━━━━━ SUPPLIED ENTRIES ━━━━━

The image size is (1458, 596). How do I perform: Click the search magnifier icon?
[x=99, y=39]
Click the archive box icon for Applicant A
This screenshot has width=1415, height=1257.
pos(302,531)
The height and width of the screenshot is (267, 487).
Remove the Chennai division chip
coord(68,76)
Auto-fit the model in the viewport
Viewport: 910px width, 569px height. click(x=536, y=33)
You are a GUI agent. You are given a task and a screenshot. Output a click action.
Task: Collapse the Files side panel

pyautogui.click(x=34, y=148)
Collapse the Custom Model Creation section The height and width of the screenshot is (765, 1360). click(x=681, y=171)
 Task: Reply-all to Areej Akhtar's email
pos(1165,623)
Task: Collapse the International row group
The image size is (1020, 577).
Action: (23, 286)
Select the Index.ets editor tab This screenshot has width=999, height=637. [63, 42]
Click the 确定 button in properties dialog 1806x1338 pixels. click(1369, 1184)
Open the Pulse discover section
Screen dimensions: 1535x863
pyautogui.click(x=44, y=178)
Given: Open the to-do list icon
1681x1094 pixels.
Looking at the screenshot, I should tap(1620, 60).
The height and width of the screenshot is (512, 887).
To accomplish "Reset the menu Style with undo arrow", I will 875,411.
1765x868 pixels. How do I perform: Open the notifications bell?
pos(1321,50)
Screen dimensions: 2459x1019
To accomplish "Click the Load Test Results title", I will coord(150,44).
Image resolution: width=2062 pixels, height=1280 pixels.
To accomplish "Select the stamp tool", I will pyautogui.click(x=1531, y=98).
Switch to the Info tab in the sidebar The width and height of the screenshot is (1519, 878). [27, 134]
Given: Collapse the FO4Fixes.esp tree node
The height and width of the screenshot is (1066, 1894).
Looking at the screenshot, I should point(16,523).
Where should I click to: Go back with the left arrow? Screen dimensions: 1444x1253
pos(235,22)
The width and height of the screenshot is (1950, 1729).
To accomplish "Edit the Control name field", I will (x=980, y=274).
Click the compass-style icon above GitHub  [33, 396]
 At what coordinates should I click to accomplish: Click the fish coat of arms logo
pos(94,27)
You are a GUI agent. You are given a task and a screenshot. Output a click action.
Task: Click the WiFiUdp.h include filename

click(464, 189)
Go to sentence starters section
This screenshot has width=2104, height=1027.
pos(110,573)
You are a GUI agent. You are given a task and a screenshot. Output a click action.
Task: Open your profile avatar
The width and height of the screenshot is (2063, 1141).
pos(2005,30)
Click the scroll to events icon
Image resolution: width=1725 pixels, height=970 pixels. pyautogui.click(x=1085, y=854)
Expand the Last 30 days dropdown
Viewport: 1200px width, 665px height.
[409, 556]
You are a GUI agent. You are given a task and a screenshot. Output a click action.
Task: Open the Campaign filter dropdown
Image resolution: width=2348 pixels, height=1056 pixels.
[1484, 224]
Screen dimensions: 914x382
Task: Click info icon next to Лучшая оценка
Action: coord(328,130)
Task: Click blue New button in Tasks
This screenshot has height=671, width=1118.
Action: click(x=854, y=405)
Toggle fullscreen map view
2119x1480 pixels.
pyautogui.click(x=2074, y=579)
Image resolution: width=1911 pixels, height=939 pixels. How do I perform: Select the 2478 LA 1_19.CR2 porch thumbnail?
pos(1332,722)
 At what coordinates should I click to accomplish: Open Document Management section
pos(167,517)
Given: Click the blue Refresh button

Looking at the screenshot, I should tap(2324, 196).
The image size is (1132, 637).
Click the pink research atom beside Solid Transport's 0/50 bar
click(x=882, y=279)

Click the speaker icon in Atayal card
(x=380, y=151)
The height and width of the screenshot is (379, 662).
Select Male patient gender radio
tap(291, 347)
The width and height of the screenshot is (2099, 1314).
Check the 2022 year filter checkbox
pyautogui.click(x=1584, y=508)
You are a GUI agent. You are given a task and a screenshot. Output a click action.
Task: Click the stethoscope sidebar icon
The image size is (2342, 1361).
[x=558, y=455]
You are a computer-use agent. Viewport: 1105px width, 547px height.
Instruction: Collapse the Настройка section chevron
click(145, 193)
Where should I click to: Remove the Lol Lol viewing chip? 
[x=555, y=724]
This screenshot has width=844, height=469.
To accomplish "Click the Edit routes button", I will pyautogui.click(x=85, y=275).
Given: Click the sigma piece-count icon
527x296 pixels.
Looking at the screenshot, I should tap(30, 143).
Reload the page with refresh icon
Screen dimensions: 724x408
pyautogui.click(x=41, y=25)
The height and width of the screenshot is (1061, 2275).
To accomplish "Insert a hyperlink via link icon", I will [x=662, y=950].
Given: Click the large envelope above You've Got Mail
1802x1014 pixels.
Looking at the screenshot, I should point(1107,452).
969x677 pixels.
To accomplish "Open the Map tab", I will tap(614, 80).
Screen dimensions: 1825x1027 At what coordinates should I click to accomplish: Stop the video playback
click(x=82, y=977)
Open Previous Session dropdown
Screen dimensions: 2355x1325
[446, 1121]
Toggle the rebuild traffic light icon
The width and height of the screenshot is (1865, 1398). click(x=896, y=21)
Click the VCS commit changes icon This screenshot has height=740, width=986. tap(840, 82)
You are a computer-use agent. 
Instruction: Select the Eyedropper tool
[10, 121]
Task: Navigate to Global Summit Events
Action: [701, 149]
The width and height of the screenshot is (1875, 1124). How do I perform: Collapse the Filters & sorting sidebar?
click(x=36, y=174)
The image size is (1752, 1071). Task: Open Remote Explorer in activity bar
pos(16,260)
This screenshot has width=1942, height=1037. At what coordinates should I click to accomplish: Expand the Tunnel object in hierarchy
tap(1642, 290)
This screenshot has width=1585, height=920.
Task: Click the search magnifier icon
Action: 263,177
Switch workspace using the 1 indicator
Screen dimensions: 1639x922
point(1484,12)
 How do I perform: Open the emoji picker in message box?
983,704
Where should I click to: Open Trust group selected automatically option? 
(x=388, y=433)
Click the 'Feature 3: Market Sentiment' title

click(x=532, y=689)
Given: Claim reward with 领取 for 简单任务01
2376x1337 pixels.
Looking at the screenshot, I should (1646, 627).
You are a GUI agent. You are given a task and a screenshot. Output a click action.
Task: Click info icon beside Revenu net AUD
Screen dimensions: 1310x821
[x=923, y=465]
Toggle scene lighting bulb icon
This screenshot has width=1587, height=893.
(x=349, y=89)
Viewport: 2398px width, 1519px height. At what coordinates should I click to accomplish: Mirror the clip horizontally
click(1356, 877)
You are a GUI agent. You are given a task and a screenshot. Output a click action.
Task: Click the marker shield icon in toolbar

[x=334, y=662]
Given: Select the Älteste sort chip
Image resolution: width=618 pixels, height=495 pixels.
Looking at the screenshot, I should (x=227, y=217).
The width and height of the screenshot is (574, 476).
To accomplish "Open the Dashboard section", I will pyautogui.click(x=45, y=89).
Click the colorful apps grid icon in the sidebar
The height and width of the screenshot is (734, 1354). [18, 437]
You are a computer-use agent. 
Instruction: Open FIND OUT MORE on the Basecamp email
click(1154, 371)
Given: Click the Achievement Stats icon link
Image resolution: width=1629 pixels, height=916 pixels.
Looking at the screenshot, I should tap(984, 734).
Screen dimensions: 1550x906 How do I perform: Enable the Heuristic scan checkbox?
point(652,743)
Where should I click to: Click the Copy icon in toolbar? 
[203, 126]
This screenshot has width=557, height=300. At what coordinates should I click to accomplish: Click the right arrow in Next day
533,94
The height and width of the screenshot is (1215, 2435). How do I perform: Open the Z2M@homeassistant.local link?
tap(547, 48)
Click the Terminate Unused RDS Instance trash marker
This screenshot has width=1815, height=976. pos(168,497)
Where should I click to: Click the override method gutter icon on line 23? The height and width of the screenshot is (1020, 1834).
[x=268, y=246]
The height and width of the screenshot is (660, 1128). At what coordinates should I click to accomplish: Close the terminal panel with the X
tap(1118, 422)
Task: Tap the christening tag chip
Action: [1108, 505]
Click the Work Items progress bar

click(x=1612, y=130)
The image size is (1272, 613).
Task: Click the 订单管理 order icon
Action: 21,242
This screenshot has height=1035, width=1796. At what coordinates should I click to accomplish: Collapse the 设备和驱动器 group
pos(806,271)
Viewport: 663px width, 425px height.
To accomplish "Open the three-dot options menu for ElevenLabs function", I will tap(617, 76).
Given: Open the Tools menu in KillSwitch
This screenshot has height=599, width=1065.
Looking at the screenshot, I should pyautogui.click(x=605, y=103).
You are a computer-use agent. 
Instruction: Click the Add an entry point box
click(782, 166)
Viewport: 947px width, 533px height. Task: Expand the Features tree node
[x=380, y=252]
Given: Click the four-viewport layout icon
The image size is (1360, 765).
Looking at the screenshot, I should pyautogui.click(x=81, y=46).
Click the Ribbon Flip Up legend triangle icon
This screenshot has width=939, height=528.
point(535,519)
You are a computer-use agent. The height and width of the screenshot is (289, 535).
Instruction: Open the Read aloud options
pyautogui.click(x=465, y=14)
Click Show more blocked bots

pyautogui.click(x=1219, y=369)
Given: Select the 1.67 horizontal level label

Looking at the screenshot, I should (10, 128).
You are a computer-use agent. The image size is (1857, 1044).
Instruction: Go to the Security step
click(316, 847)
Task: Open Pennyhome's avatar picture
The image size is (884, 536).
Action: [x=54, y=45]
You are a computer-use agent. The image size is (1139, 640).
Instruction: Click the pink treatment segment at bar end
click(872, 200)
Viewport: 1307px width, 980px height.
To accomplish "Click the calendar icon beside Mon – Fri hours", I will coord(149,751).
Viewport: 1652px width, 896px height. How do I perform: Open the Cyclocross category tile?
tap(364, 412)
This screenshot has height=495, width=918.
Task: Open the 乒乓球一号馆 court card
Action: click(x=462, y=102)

━━━━━

### EXERCISE OBJECTIVE
Each of the lines from the one that contains "You are a computer-use agent. The height" through the last line of the data needs to be repeated exactly, with no others.

### WRITTEN ANSWER
You are a computer-use agent. The height and width of the screenshot is (289, 535).
Instruction: Open the Read aloud options
pyautogui.click(x=465, y=14)
Click Show more blocked bots

pyautogui.click(x=1219, y=369)
Given: Select the 1.67 horizontal level label

Looking at the screenshot, I should (10, 128).
You are a computer-use agent. The image size is (1857, 1044).
Instruction: Go to the Security step
click(316, 847)
Task: Open Pennyhome's avatar picture
The image size is (884, 536).
Action: [x=54, y=45]
You are a computer-use agent. The image size is (1139, 640).
Instruction: Click the pink treatment segment at bar end
click(872, 200)
Viewport: 1307px width, 980px height.
To accomplish "Click the calendar icon beside Mon – Fri hours", I will coord(149,751).
Viewport: 1652px width, 896px height. How do I perform: Open the Cyclocross category tile?
tap(364, 412)
This screenshot has height=495, width=918.
Task: Open the 乒乓球一号馆 court card
Action: click(x=462, y=102)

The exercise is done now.